Part 3: The workers' movement

Submitted by Steven. on January 14, 2010

After a period of relative quiescence in the workplace, the years 1968-9 were turbulent. The scale of industrial conflict during the Hot Autumn of 1969 made it the third largest strike movement recorded in history in terms of lost working time (after, that is, the May 1968 general strike in France, and the British 1926 general strike). However, Italian workers not only withdrew their labour on a massive scale, but challenged the organization of work and the system of authority within the factory. In some cases, workers rebelled against the factory system itself and its hold over their lives. Industrial workers created a movement which overturned many of the rules and assumptions governing everyday behaviour and the regulation of conflict.

The following chapters will attempt to explain why it was that in Italy industrial conflict took on such radical forms; why it was that workers defied managements and rejected negotiation; why questions of pay and conditions turned into sources of a more general attack on social injustices. Some of the answers, as has been seen, lie in the longer history of class conflict in Italy, which made the factory a site of political and social antagonism. However, the social movement itself drew on and interpreted those traditional antagonisms in new ways. It is necessary to see how the movement developed in its early stages to understand its most dramatic manifestations during the Hot Autumn. Although description and analysis will focus on the struggles of autumn 1969, the first chapters will deal with the mobilizations, starting in early 1968.

The movement 's development can be roughly divided into four phases, and the chapters are organized accordingly. In the first phase of mobilizations, which was given a fillip by the turn-out for the general strike over pensions in March 1968, workers took action and made demands along fairly normal lines. In the second phase, which covered the period from autumn 1968 to spring 1969, industrial conflict took an unprecedented turn when workers organized themselves independently of the unions resorted to forms of direct action. However, the conflicts tended to be localized until the Hot Autumn of 1969 when different struggles converged in action over national contracts. After the signing of the agreements, a fourth phase followed. It is more difficult to date, but can be characterized as the period of the movement’s institutionalization.

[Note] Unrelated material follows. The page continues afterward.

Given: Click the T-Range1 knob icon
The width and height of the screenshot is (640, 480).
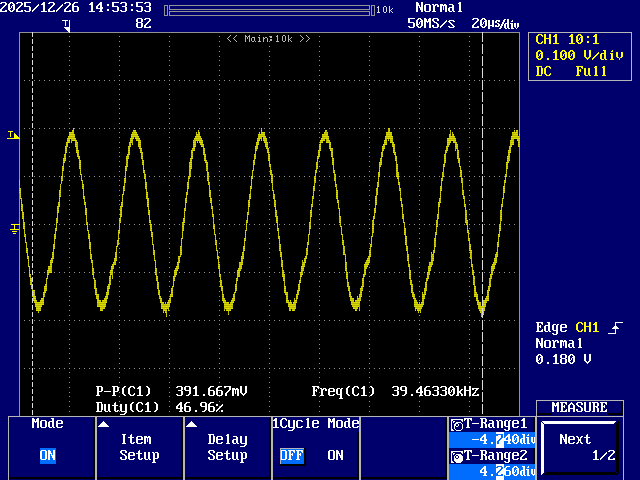Looking at the screenshot, I should 457,424.
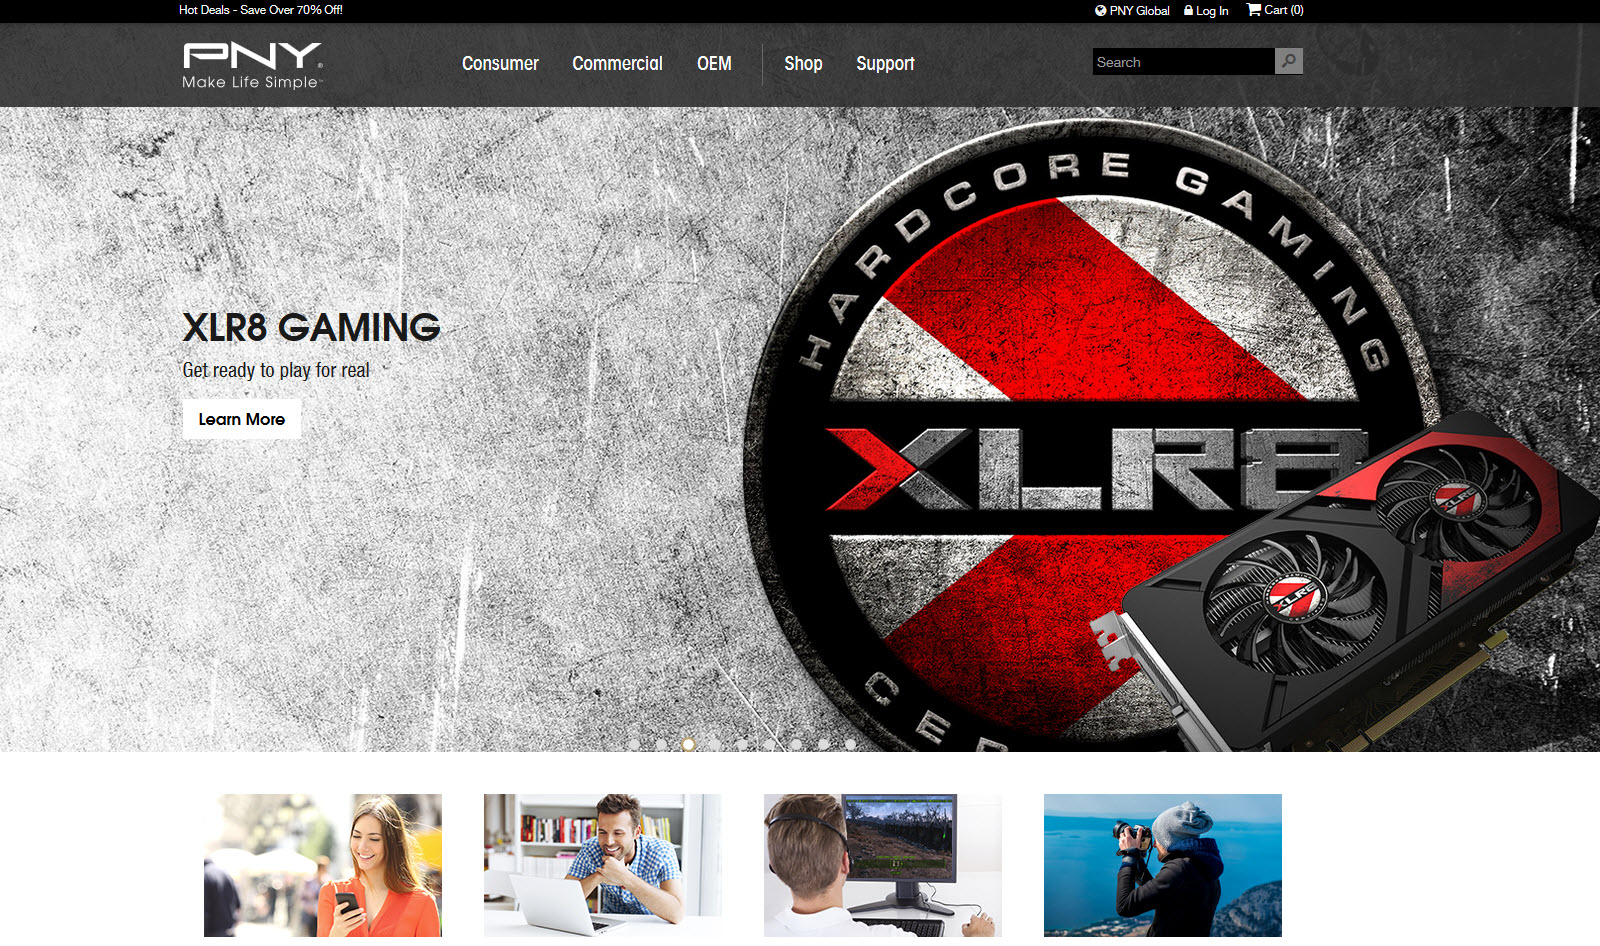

The chapters are organized chronologically to chart the phases of the movement's development. Thus, chapter 11 deals with the first signs of revolt in the workplaces, whilst chapter 17 outlines the processes of institutionalization. However, they also examine certain exemplary cases of industrial militancy such as the Pirelli company’s disputes in Milan (chapter 12), white collar agitation (chapter 13), and the Turin events (chapter 14). These respectively raise the issues of the development of grassroots organizations, the role of the so-called ‘new working class', and The ‘refusal' of the factory system. While the focus is on Milanese developments, these are put in a national context, and the workers' movement is assessed more generally in terms of its role in representing oppositional forces in society.